* _Stated goal_
Copy out every line in full, from the line holding "The image size is (1200, 800)." to the line holding "Expand Created a", inclusive, and adjust each coordinate in the answers by adding -112. Leave everything else unchanged.

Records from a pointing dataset
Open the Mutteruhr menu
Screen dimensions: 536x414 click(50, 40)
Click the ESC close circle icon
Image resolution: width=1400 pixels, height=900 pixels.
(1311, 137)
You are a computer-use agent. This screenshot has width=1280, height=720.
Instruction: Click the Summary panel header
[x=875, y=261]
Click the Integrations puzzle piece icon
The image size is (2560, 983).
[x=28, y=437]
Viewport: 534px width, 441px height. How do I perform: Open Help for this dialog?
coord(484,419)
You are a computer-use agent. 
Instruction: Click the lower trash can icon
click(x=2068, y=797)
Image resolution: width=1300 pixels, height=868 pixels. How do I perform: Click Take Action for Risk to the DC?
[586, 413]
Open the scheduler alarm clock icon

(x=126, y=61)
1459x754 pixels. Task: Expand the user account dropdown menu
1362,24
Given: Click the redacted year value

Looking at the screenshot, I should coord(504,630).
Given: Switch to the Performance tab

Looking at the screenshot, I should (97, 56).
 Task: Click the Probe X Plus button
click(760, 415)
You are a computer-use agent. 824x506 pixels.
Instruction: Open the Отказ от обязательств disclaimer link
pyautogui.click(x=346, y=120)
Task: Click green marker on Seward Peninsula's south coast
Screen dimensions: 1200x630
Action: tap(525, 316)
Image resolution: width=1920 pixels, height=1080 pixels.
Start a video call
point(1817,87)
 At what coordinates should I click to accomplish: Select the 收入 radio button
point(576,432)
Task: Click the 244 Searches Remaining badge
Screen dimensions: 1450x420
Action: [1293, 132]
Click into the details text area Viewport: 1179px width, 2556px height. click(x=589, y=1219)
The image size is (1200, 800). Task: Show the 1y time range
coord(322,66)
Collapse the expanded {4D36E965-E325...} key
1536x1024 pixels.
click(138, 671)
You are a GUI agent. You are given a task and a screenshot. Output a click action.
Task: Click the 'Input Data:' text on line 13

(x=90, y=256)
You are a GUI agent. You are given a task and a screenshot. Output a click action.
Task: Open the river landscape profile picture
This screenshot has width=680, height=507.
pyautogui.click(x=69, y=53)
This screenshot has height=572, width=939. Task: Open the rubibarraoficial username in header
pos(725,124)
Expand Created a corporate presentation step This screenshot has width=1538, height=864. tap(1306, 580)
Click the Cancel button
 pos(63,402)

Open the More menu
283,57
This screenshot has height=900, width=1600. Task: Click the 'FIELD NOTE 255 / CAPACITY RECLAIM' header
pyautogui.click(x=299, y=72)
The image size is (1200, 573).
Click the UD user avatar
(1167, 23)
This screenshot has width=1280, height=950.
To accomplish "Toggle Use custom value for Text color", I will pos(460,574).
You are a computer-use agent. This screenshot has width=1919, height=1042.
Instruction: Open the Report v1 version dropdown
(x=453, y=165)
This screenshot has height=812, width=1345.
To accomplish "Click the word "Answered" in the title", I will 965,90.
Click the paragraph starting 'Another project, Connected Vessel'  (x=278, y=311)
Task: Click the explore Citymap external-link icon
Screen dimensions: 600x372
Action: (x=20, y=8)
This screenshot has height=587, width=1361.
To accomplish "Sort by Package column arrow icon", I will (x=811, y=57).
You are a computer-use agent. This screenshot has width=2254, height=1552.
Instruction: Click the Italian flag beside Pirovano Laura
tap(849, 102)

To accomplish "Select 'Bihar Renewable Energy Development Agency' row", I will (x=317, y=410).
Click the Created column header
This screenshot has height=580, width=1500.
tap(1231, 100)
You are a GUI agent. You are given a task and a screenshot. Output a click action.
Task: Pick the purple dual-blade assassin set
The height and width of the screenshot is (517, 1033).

* _Final result_
The image size is (1200, 800). Task: Show the 1y time range
coord(210,-46)
Collapse the expanded {4D36E965-E325...} key
1536x1024 pixels.
click(26, 559)
You are a GUI agent. You are given a task and a screenshot. Output a click action.
Task: Click the 'Input Data:' text on line 13

(x=-22, y=144)
You are a GUI agent. You are given a task and a screenshot. Output a click action.
Task: Open the river landscape profile picture
This screenshot has width=680, height=507.
pyautogui.click(x=-43, y=-59)
This screenshot has height=572, width=939. Task: Open the rubibarraoficial username in header
pos(613,12)
Expand Created a corporate presentation step This screenshot has width=1538, height=864. tap(1194, 468)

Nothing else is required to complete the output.